Н. С. Лесков. Страна изгнания
Страна изгнания, Лесков Николай Семенович, Год: 1872
Время на прочтение: 10 минут(ы)
———————————
Лесков Н.С. Собрание сочинений в 11 т.
М., Государственное издательство художественной литературы, 1957,
Том 10: Воспоминания, статьи, очерки. с. 5-246.
OCR: sad369 (г. Омск)
———————————
Под этим заглавием недавно поступила в продажу книжка, составленная из
путевых очерков и заметок одного из известных ученых русских офицеров,
Сергея Ивановича Турбина. Почтенный автор этих очерков на своем веку
изъездил Россию во всех направлениях и имеет с нею хорошее знакомство, а
также талант рассказывать виденное правдиво, образно и беспристрастно.
Поэтому все появлявшиеся до сих пор заметки полковника Турбина всегда
бывали очень интересны, ныне же вышедшая его книжка еще более полна этого
интереса, так как в ней собраны очерки и картины краев отдаленных и
малоизвестных. Это картины ‘страны изгнания’, то есть Сибири.
О Сибири писано немало, хотя и не особенно много, но то, что написано
о ней полковником Турбиным, так непосредственно и своеобычно характеризует
этот далекий край, что книжечка его никак не может быть лишнею для того,
кто желал бы познакомиться с бытовою жизнью в ‘стране изгнания’. Рекомендуя
с этой стороны упомянутую книжку, мы, конечно, не затруднились бы указать
на обилие хороших замечаний автора об устройстве сибирского хозяйства и
проч., но всех этих заметок не перечислишь, да и в одном беглом перечне их
нет никакой пользы. Для того чтобы ознакомить читателя с интересной и
необыкновенно легко читаемой книжкой г. Турбина, гораздо лучше привести из
нее небольшие, но очень живые сцены, яркие картинки, которые могут служить
образцом мастерства автора рассказывать с задушевною безыскусственностью и
простотою. Не затрудняясь особенно тщательным выбором, берем три встречи
полковника Турбина: 1) с каторжным бродягою, 2) с ссыльным поляком и 3) с
добровольными переселенцами.
Встреча с каторжным бродягой произошла в селе Завододуховском, где
полковник переменял лошадей и сварил себе раков и ел их. Вот как он
рассказывает об этой встрече:
‘Бряцанье цепи прервало мое гастрономическое наслаждение.
— Хозяин, что это такое?
— А надо быть, бродягу ведут.
────────
Поставленная задача A:
Перепечатайте из заметки о книге «Страна изгнания» отрывок от слов «Встреча с каторжным» до слов «мое гастрономическое наслаждение.» включительно.
Поставленная задача B:
В каком селе, согласно заметке о книге «Страна изгнания», произошла встреча полковника Турбина с каторжным бродягой?
Поставленная задача C:
Перечислите все встречи полковника Турбина, которые автор заметки о книге «Страна изгнания» выбирает для рассказа.
────────
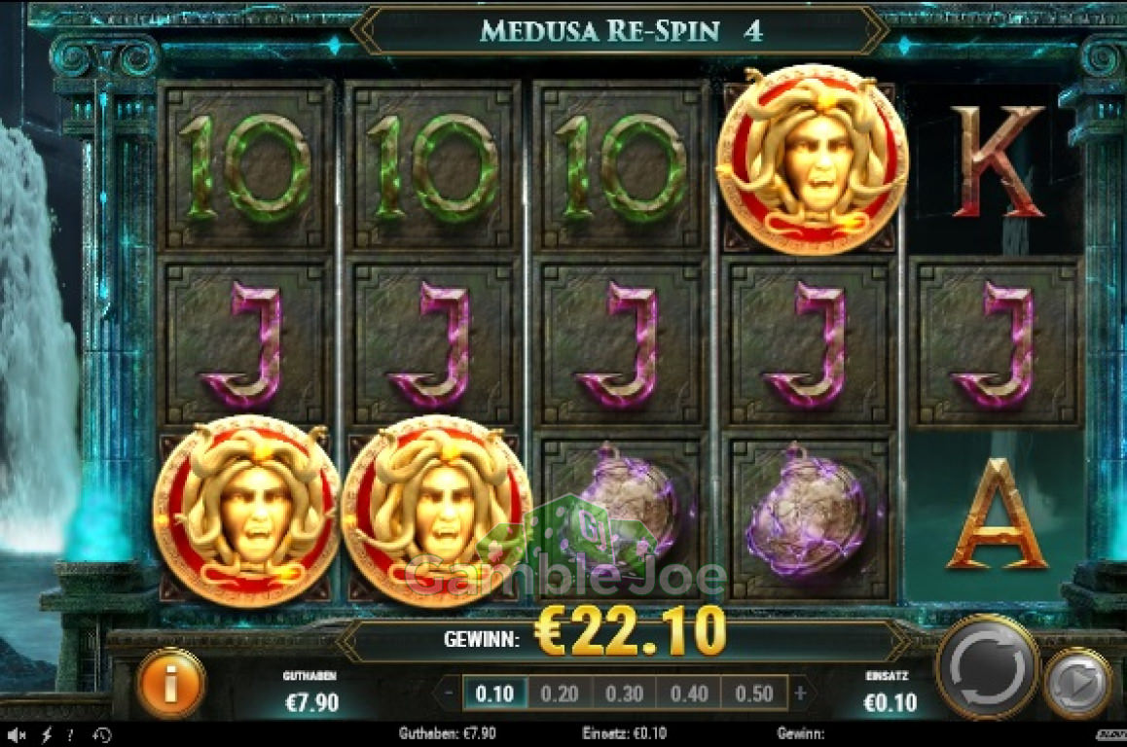Choose the 0.40 bet option

click(689, 694)
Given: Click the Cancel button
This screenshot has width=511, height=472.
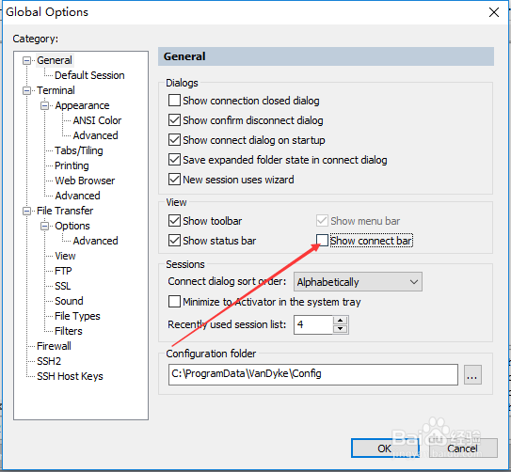Looking at the screenshot, I should point(462,448).
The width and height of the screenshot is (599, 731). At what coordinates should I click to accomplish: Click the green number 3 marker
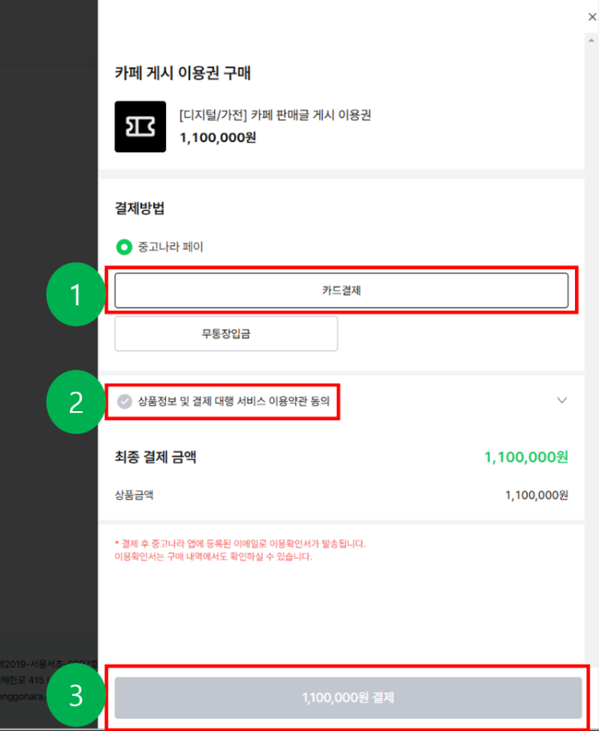click(x=76, y=696)

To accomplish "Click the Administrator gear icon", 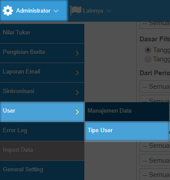I will click(x=8, y=10).
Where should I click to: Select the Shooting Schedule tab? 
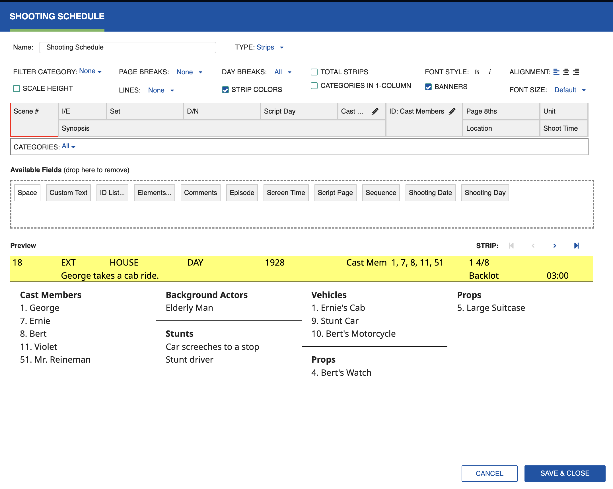(x=57, y=17)
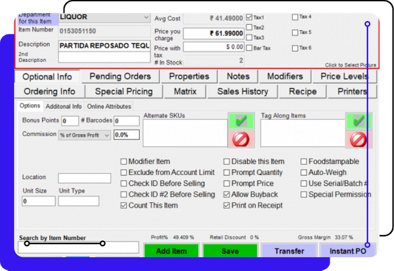The image size is (394, 271).
Task: Click the Price you charge field
Action: [x=213, y=33]
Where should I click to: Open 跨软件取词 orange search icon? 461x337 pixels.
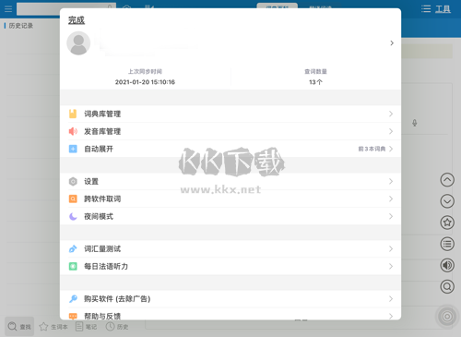pyautogui.click(x=73, y=199)
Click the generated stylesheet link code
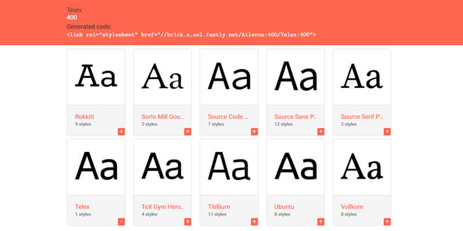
────────
Ожидаемый ответ A:
Встреча с каторжным бродягой произошла в селе Завододуховском, где
полковник переменял лошадей и сварил себе раков и ел их. Вот как он
рассказывает об этой встрече:
‘Бряцанье цепи прервало мое гастрономическое наслаждение.

Ожидаемый ответ B:
В селе Завододуховском.

Ожидаемый ответ C:
1) с каторжным бродягою;
2) с ссыльным поляком;
3) с добровольными переселенцами.